Dad’s silent treatment of me lasted about three months. It only ended because I took on the high school rowing club presidency and I had some questions about coaching for him. It wouldn’t have ended unless I ended it, perhaps it might’ve even gone until she died; I know this as we’ve gone longer years before, always because I’ve displeased him somehow and always because I’ve supplicated in the end. Mom tried, in her usual triangulating way to get us to talk, but I was clear with her about what and why I was doing what I was doing. She admired my concern for her, and never brought it up again. Often, my personal code of honesty and truth in all matters was very hard for her.

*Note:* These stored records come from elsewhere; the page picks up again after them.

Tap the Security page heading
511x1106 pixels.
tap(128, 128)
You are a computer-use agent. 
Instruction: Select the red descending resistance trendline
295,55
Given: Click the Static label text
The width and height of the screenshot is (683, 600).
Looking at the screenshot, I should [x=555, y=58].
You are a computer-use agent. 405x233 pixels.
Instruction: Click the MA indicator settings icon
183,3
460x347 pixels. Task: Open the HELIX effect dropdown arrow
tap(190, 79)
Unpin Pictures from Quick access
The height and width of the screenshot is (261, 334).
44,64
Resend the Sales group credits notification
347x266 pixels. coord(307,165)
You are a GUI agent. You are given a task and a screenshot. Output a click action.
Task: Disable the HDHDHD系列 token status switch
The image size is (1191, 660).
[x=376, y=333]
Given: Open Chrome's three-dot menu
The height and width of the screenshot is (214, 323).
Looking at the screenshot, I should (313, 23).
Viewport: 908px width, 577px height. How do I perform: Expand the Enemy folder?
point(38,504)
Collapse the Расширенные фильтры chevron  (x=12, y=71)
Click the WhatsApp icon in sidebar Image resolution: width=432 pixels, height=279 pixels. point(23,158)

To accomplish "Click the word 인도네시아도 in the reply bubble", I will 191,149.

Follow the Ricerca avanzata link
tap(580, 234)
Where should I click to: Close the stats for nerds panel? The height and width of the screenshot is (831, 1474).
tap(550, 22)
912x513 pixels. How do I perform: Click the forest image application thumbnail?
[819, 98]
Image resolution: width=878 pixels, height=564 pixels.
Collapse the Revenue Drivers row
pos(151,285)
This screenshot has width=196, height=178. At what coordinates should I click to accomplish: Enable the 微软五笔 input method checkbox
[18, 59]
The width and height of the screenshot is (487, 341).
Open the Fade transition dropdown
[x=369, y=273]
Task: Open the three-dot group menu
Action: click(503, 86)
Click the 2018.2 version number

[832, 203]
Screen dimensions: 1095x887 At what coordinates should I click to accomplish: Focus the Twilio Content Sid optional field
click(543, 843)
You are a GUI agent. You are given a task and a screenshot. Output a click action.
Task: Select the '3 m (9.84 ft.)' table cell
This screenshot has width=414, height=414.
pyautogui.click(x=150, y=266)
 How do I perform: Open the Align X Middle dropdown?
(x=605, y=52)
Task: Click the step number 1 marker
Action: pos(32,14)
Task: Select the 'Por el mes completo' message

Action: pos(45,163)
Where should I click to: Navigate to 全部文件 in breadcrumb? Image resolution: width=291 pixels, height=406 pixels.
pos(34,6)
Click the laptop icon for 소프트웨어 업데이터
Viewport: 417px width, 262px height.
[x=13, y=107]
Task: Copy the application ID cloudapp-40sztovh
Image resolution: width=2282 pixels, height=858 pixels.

So I see now: that is when the ball started rolling which prepared me for her death and I am guessing my rebirth. I am fighting the rebirth. I like it here in my cave where I know nothing new is coming; but I know that’s how we stay stuck. So that’s why I got the DVD. And it didn’t arrive until I was ready to accept it. Today it arrived; after the quote in yoga, to ‘let go or be dragged.’ I must not be so näive: the ball has always been rolling, since way before I ever came into the picture.

I started to watch it today, while I was making Thing 3’s birthday cake. As you can see, I ended up laughing at myself — my inability to do one thing at a time enough to take a picture of it all:

I couldn't hear a blame thing he was saying. When I turned off the mixer I heard this, "... and so when you are fully in that state, you are ready to move on..." I think I missed something important.

I couldn’t hear a blame thing he was saying. When I turned off the mixer I heard this, “… and so when you are fully in that state, you are ready to move on…” I think I missed something important.

Admin notes: I have acquired a few new followers lately and I want to thank them for coming to see what I’m up to. Thank you! I’m in a transition. I’m trying to help me figure out what to do now that I’m all grown up. A few years ago when I first started this blog I was content to just let it be at that. Now I’m not so sure. Everyone has a shtick, a hook with their blogs: geek, humor, fitness, art, faith … I don’t have a shtick. This is who I am. But I feel a draw to do more with it. What? I do not know.

I know this was long and super twisty. I just wanted to touch bases with some of you.